## [INPUT]

┄┄┄┄┄┄┄┄┄┄

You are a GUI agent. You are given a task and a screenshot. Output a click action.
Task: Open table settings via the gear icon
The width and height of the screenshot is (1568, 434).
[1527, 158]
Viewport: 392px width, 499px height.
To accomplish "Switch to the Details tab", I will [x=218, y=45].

┄┄┄┄┄┄┄┄┄┄

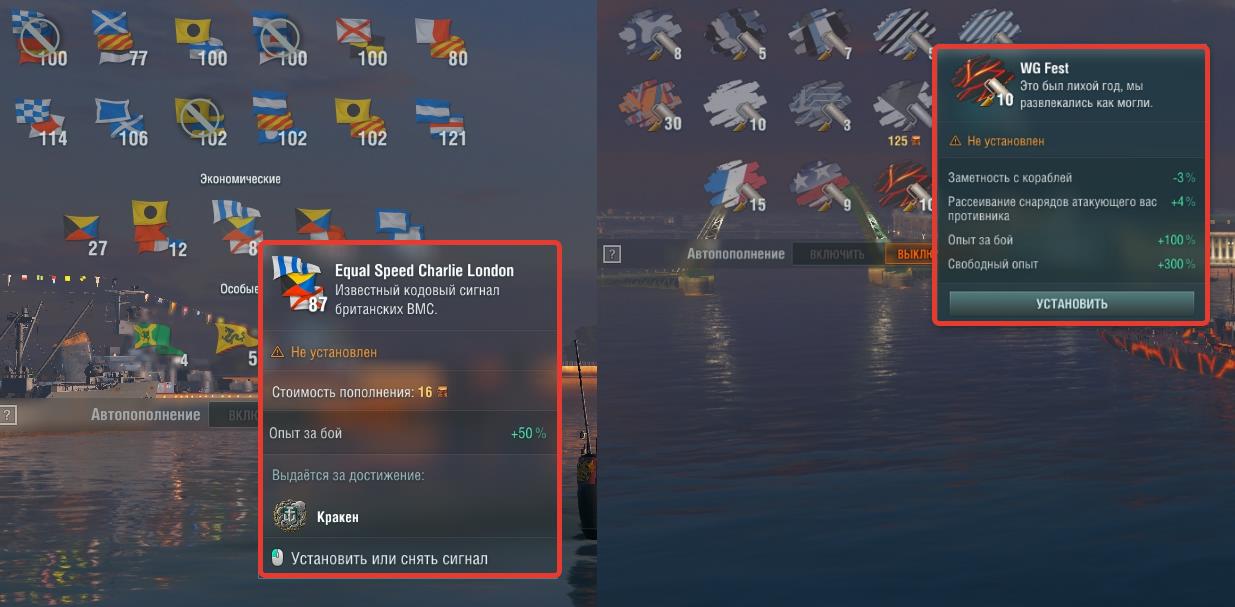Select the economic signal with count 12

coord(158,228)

┄┄┄┄┄┄┄┄┄┄

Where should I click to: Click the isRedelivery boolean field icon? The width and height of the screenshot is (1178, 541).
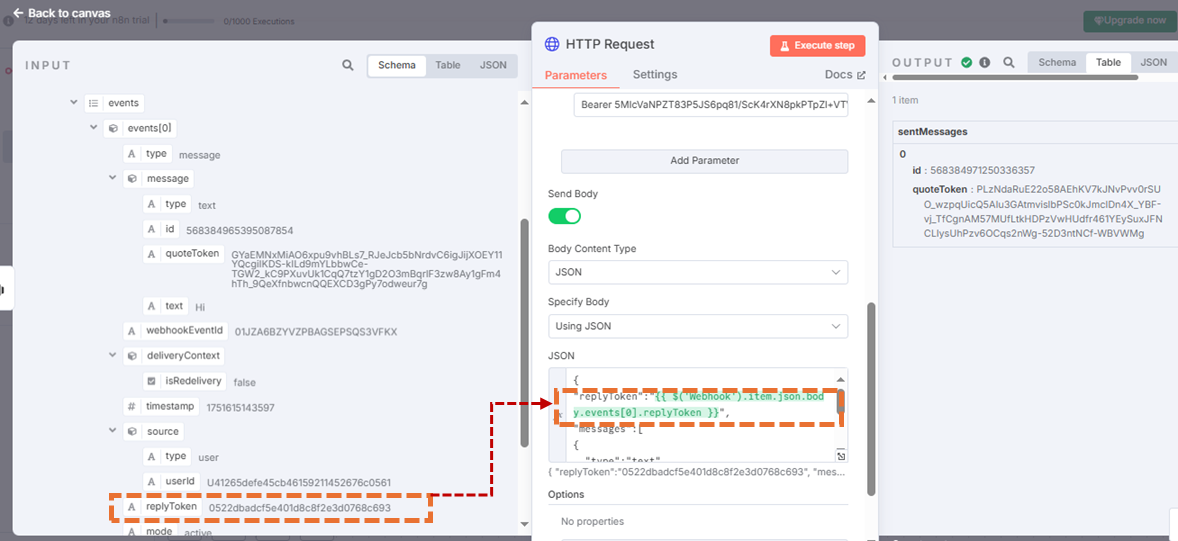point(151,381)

┄┄┄┄┄┄┄┄┄┄

## [WHAT YOU ARE ASKED TO DO]
What do the lines above say from the one containing "You are a GUI" down to the one containing "Viewport: 392px width, 499px height."? Return them exactly, both end lines included, and only them.

## [COMPLETED TASK]
You are a GUI agent. You are given a task and a screenshot. Output a click action.
Task: Open table settings via the gear icon
The width and height of the screenshot is (1568, 434).
[1527, 158]
Viewport: 392px width, 499px height.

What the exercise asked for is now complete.